(記述課題 1):
記録の冒頭から「Action: click(x=332, y=99)」を含む行までの部分(両端を含む)を、依頼文も含めてすべて書き直せ。その際、解答の座標の数値にはそれぞれ56を加えること。

(抽出本文):
--------------------------------

また、図1に示すように、この電子ガバナECU90には、変速段設定手段60からの情報に基づいて変速制御時にはエンジン出力を減少させる出力抑制手段70が設けられており、車速とアクセル開度とから得られる運転状態が、変速マップ60aの変速特性線を横切ると、この出力抑制手段70によりエンジントルクが抑制されてから変速操作が実行されるようになっているのである。
【0022】
さて、次に、本発明の要部について説明すると、このATコントローラ100には、変速機10のキックダウンを予め予測するためのシフトダウン判定手段80が設けられている。このシフトダウン判定手段80では、後述する手法によりキックダウンが行なわれるか否かを予測して、キックダウンが行なわれると予測した場合には、変速段設定手段60からの出力に優先して変速制御手段30及び出力抑制手段70にシフトダウンの実行を指示するものである。
【0023】
すなわち、シフトダウン判定手段80によりキックダウンが予測された場合には、変速マップ60aからの情報に基づくシフトダウン(キックダウン)の指示以前にシフトダウンを開始するようになっているのである。そして、このように予めキックダウンを推定することにより、変速制御時間を短縮するようになっているのである。
【0024】
ここで、図3を用いて本実施形態におけるキックダウンの推定方法について説明する。
まず、一般的なキックダウンについて説明すると、図3に示すA点で定常走行中にドライバがアクセルペダルを急激に踏み込んで運転状態がC点に示す位置になったとする。このとき、まず、ドライバがA点からアクセルペダルを踏み込むとアクセルペダルの踏み込み量に応じて、車速が上昇する以前にアクセル開度だけが急激に上昇する。
【0025】
しかしながら、運転状態が図中B点の位置になっても、7速から6速へのシフトダウン線を越えるまでは、新たな目標変速段(6速)は設定されず、変速制御手段30及び出力抑制手段70に対してシフトダウンの変速指示は行なわれない。そして、このシフトダウン線を越えたときに初めて目標変速段が6速に設定されて、上記変速制御手段30及び出力抑制手段70に変速指示が出力されるのである。
【0026】
これに対して、本実施形態のキックダウンの推定方法では、まず、アクセル開度センサ50からアクセル開度情報がシフトダウン判定手段80に取り込まれる。そして、シフトダウン判定手段80では、検出されたアクセル開度情報からアクセル開度変化率Δθを算出し、このアクセル開度変化率Δθが所定値(閾値)よりも大きいか否かを判定する。なお、アクセル開度変化率Δθは、今回の制御周期で検出されたアクセル開度から前回の制御周期で検出されたアクセル開度を引くことで算出されるものである。また、制御周期を一定とすると、このΔθは単位時間当たりのアクセル開度変化率であると言える。

--------------------------------

(記述課題 2):
抽出本文において、シフトダウン判定手段80がキックダウンを予測した場合に、変速マップ60aからの情報に基づく指示より前にシフトダウンを開始するのはなぜか。1〜3文で説明せよ。

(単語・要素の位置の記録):
--------------------------------

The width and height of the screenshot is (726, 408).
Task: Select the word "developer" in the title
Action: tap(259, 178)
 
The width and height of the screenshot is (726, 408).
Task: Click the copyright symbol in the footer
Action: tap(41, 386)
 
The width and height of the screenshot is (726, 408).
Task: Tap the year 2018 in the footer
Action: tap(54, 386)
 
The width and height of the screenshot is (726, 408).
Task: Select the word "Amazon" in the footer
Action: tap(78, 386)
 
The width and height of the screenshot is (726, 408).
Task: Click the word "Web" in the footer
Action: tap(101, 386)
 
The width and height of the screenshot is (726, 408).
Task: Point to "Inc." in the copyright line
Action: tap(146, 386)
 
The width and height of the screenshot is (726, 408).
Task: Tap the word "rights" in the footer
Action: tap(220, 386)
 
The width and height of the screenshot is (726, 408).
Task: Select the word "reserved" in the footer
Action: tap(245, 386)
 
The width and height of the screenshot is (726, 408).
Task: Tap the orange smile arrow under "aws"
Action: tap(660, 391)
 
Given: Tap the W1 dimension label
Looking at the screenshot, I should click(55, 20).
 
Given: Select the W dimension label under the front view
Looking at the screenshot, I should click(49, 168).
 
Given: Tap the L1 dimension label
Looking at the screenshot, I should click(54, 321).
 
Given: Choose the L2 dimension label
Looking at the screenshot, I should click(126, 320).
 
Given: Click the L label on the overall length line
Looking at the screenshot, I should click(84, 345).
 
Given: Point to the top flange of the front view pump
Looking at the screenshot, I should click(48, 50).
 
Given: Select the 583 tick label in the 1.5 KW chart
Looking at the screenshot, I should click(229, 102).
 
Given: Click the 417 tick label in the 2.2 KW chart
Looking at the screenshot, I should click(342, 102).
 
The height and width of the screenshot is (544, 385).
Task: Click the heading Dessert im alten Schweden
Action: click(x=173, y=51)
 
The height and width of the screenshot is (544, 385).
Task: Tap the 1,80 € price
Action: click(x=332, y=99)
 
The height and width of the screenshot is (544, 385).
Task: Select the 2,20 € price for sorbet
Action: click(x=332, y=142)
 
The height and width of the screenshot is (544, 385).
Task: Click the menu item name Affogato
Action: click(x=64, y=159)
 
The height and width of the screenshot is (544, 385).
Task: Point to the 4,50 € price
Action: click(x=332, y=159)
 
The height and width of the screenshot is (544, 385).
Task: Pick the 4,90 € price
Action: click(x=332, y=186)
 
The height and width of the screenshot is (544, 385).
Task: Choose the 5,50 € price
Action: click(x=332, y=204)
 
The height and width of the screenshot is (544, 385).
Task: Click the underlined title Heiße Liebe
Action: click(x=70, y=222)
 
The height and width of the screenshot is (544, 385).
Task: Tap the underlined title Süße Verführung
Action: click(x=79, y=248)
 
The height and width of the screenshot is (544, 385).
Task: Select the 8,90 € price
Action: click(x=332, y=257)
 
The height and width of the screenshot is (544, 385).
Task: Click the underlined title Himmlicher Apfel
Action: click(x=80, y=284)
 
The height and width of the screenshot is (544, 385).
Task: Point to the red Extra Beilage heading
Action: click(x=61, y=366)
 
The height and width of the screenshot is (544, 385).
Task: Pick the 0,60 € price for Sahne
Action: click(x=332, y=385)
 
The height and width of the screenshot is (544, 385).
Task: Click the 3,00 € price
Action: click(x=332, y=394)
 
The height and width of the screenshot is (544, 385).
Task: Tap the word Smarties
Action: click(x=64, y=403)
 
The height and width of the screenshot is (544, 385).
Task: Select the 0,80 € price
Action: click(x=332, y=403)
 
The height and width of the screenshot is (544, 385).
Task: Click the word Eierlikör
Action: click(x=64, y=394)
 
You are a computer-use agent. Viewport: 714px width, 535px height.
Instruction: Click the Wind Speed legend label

--------------------------------

(解答全文 1):
The width and height of the screenshot is (726, 408).
Task: Select the word "developer" in the title
Action: tap(315, 234)
 
The width and height of the screenshot is (726, 408).
Task: Click the copyright symbol in the footer
Action: tap(97, 442)
 
The width and height of the screenshot is (726, 408).
Task: Tap the year 2018 in the footer
Action: tap(110, 442)
 
The width and height of the screenshot is (726, 408).
Task: Select the word "Amazon" in the footer
Action: tap(134, 442)
 
The width and height of the screenshot is (726, 408).
Task: Click the word "Web" in the footer
Action: tap(157, 442)
 
The width and height of the screenshot is (726, 408).
Task: Point to "Inc." in the copyright line
Action: tap(202, 442)
 
The width and height of the screenshot is (726, 408).
Task: Tap the word "rights" in the footer
Action: tap(276, 442)
 
The width and height of the screenshot is (726, 408).
Task: Select the word "reserved" in the footer
Action: tap(301, 442)
 
The width and height of the screenshot is (726, 408).
Task: Tap the orange smile arrow under "aws"
Action: tap(716, 447)
 
Given: Tap the W1 dimension label
Looking at the screenshot, I should click(111, 76).
 
Given: Select the W dimension label under the front view
Looking at the screenshot, I should click(105, 224).
 
Given: Tap the L1 dimension label
Looking at the screenshot, I should click(110, 377).
 
Given: Choose the L2 dimension label
Looking at the screenshot, I should click(182, 376).
 
Given: Click the L label on the overall length line
Looking at the screenshot, I should click(140, 401).
 
Given: Point to the top flange of the front view pump
Looking at the screenshot, I should click(104, 106).
 
Given: Select the 583 tick label in the 1.5 KW chart
Looking at the screenshot, I should click(285, 158).
 
Given: Click the 417 tick label in the 2.2 KW chart
Looking at the screenshot, I should click(398, 158).
 
The height and width of the screenshot is (544, 385).
Task: Click the heading Dessert im alten Schweden
Action: click(x=229, y=107)
 
The height and width of the screenshot is (544, 385).
Task: Tap the 1,80 € price
Action: click(x=388, y=155)

(解答全文 2):
通常のキックダウンでは、アクセル開度が急上昇しても運転状態がシフトダウン線を越えるまで新たな目標変速段が設定されず、変速指示が出ない。そこで、キックダウンをあらかじめ推定してシフトダウンを早く開始し、変速制御時間を短縮するためである。